**Consigne**
Poursuivez l'extrait choisi, qui porte sur la France, l'Europe et la recapitalisation des banques, en reprenant juste après sa dernière phrase.

+++ Extrait choisi +++

Dans ce combat, la France est seule : les États membres suspectent de plus en plus les positions de l’Elysée d’être teintées par une influence, pour ne pas dire une domination, du secteur bancaire.

Le 21 juillet, en présence du patron de la Deutsche Bank, Joseph Ackermann, représentant l’Institute of International Finance et de Michel Pébereau, un accord sur un « sacrifice » de 21% avait été annoncé et conclu. Il a fallu trois mois pour que les parlements nationaux approuvent cet accord. Mais il ne sera pas mis en place. On rebat les cartes. L’Europe cause mais n’agit pas.

La raison ? L’idée d’un besoin de recapitalisation des banques. Cette affirmation est parfaitement non fondée. Les concurrents européens des banques françaises ne cessent de le clamer. Subitement, la France a demandé que le Fonds Européen de Stabilité Financière dispose de moyens d’intervenir dans la recapitalisation des banques. On voit la manœuvre : les banques françaises sont fragilisées, et leur notation a été diminuée. La France n’ose pas les recapitaliser de peur de perdre une notation AAA dont elle a fait son cheval de bataille. Elle cherche donc à faire recapitaliser les banques françaises par des mécanismes européens. Personne n’est dupe.

+++ Enregistrements fournis +++

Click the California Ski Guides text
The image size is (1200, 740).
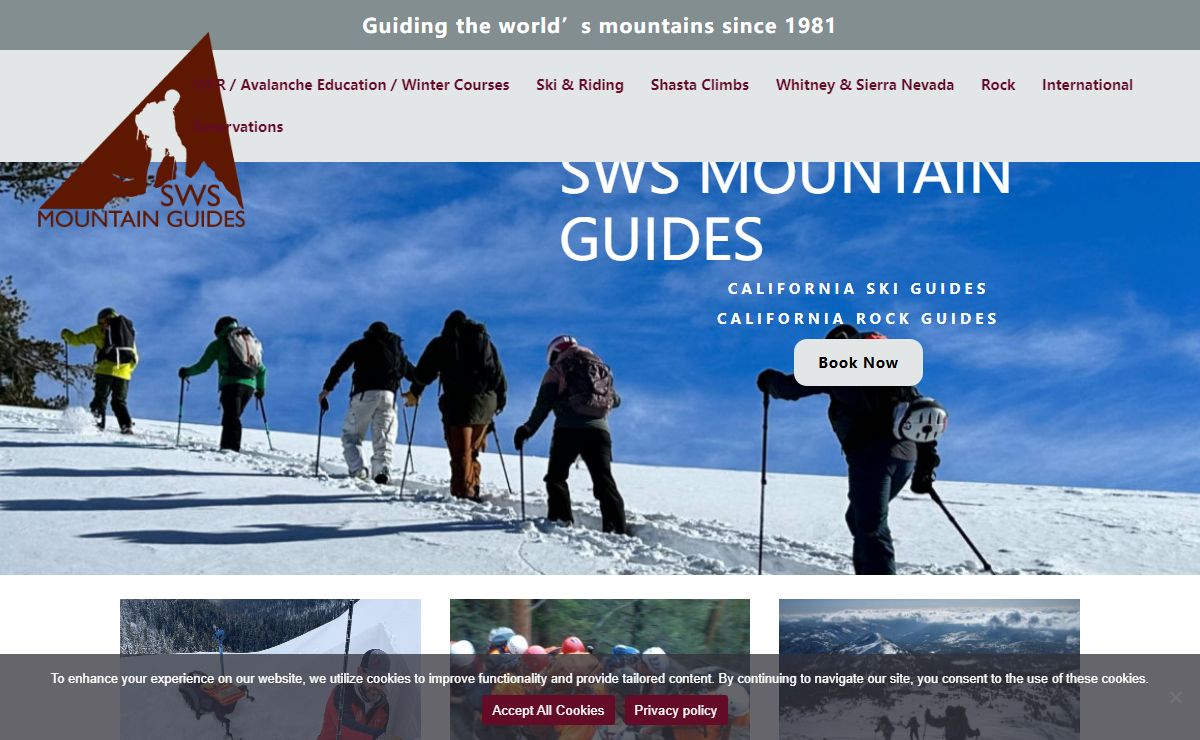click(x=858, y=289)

+++
+++ Enregistrements fournis +++

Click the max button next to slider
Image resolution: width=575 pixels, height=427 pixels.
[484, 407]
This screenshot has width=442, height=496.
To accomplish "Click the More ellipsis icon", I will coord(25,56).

+++

**Réponse**
Cette position est moralement, financièrement, socialement et politiquement indéfendable.

  • Moralement, une nouvelle intervention en faveur des banques pose des problèmes fondamentaux : l’Europe n’a pas demandé aux banques de se restructurer. Les États continuent à faire du contribuable le soutien de dernier ressort de banquiers qui n’ont pas diminué d’un euro leurs rémunérations. Aucune règlementation n’a affecté substantiellement les bonus et les affirmations de « respect des principes du G20 » ne passent pas la rampe d’une analyse : les principes du G20 sont en effet vides de contenu pratique. Les banquiers se sont assurés que les tentatives de l’Europe d’imposer de telles restrictions restent dans les cartons.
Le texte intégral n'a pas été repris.